Genau diese Redundanz beobachtet man bei großen Bankkunden mit vielen Abteilungen. Jede baut ihren eigenen CSV-Vergleicher, jede erfindet das Rad neu. Textverarbeitung schreibt sich auch niemand selbst.
Auch wer SQL kann, profitiert von einer guten Visualisierung. Sie lässt sich schneller erfassen als reiner Code. Wer von 100 Spalten 99 abfragen will, muss in SQL alle 99 angeben, in einer grafischen Oberfläche klickt man die eine Spalte weg.
KI macht das Testen effizienter, nicht überflüssig
KI ersetzt die Arbeit am Datentest nicht, sie beschleunigt sie. Ein KI-System kann Vorschläge machen, etwa Fallunterscheidungen in Intervallen vorgeben oder einen Test entwerfen, aber das Ergebnis muss überprüfbar bleiben.
Genau hier ist die Visualisierung der Hebel. Generiert eine KI nur Code, muss man Code lesen können, um den Vorschlag zu verifizieren. Ist das Ergebnis dagegen visuell dargestellt, kann auch jemand ohne tiefe Coding-Kenntnisse schnell beurteilen, ob es passt, und den Rest selbst korrigieren.
Bei sensiblen Unternehmensdaten gibt es eine harte Grenze. Solche Daten gehen nicht an einen externen Dienst ins Internet. Die Entwicklung geht deshalb in Richtung effizienterer, lokal nutzbarer Sprachmodelle, mit denen sich aus einer natürlichsprachlichen Anforderung SQL und daraus eine visualisierte No-Code-Abfrage erzeugen lässt.

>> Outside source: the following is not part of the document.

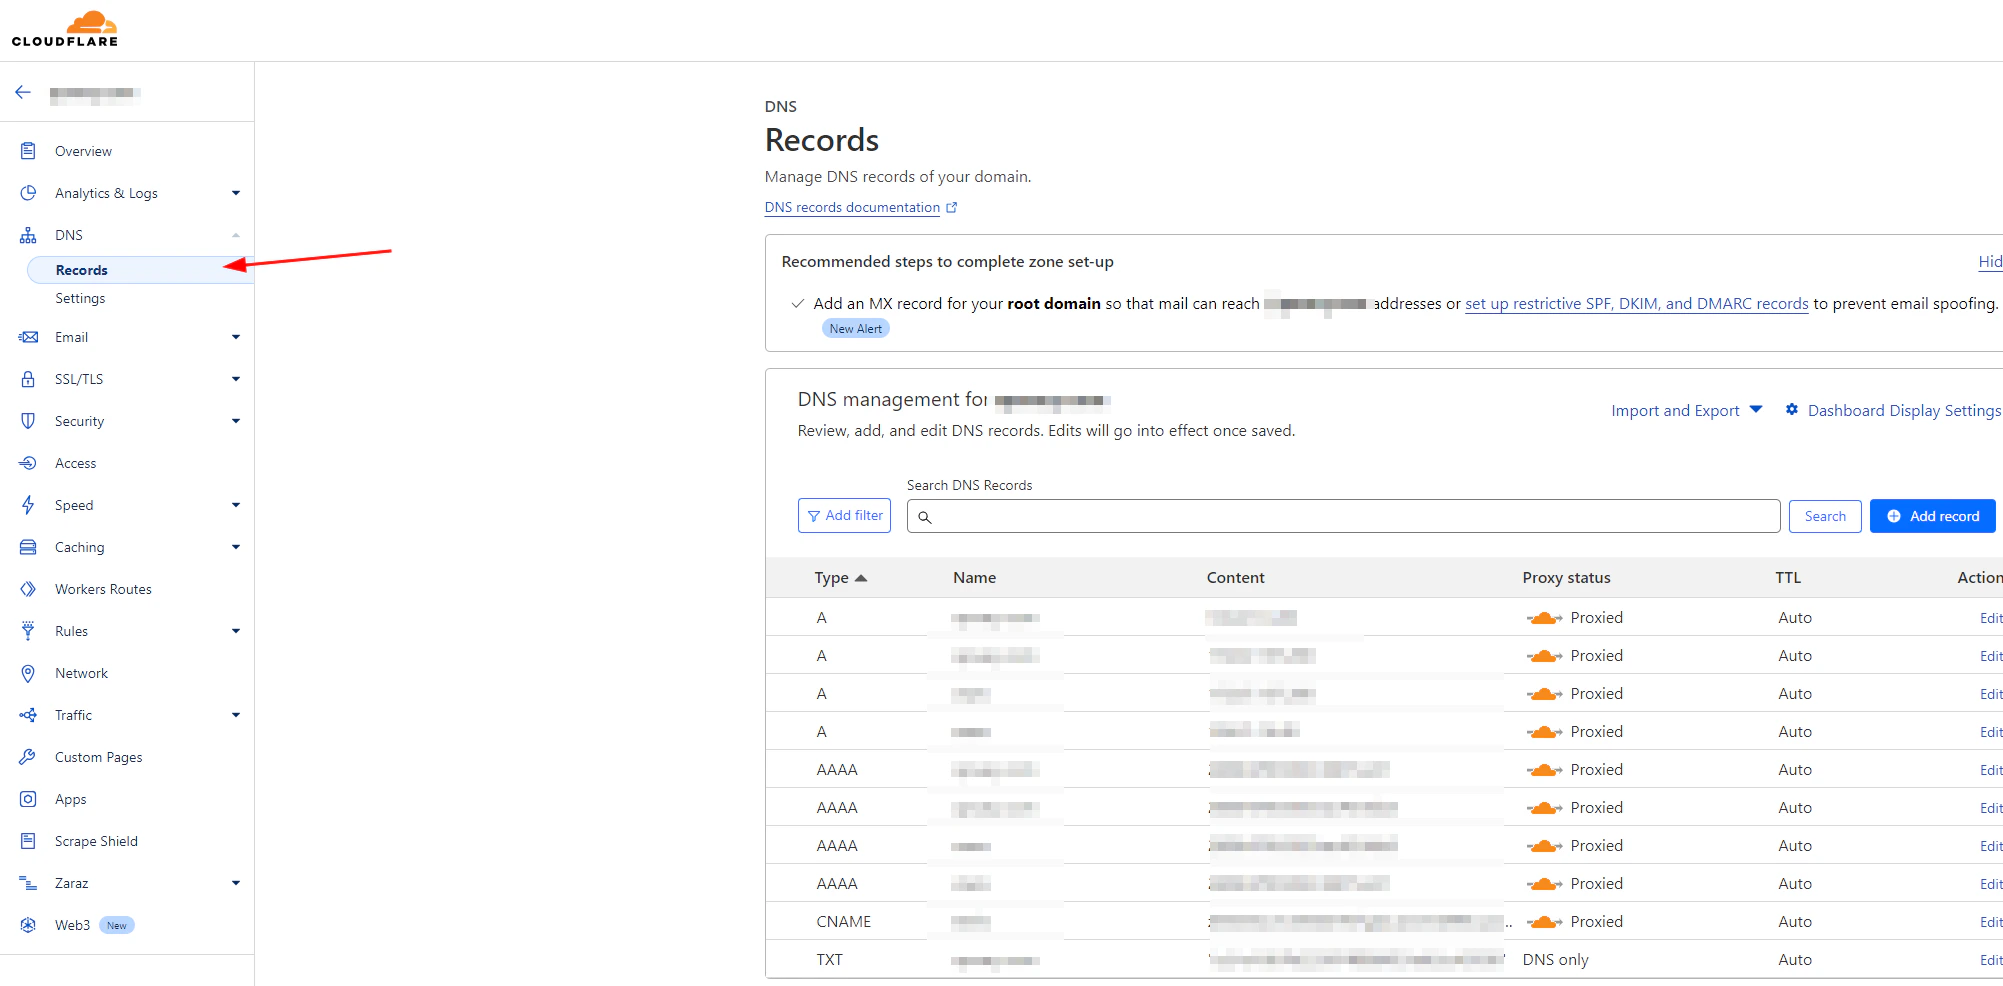Screen dimensions: 2003x986
Task: Toggle proxying for the first AAAA record
Action: pyautogui.click(x=1544, y=769)
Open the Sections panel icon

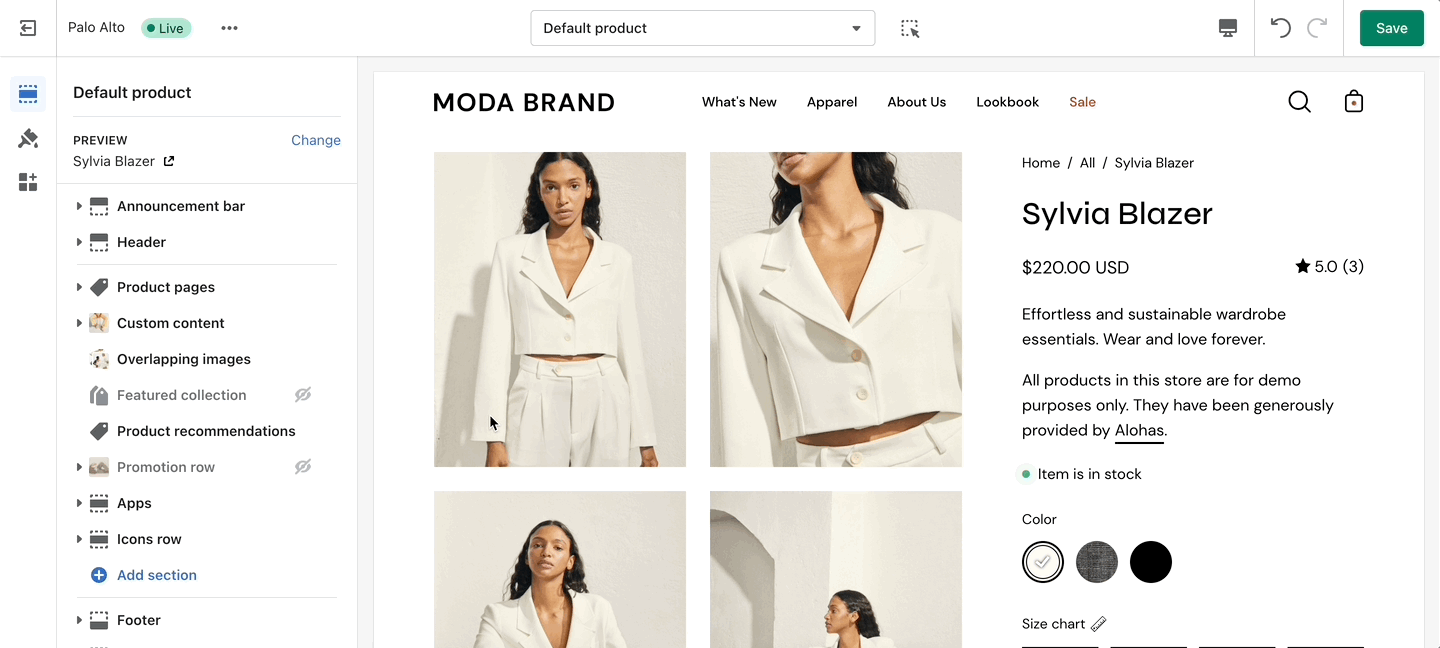point(28,94)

Daneben taugt KI als Co-Pilot für die Bedienung selbst. Sie kann Vorschläge geben, wie ein Tool zu verwenden ist, oder eine Frage beantworten, wie sich eine bestimmte Aufgabe am besten lösen lässt. Eine vollständig unabhängige Aussage “hier ist mein System, teste es” liegt dagegen nicht in naher Zukunft.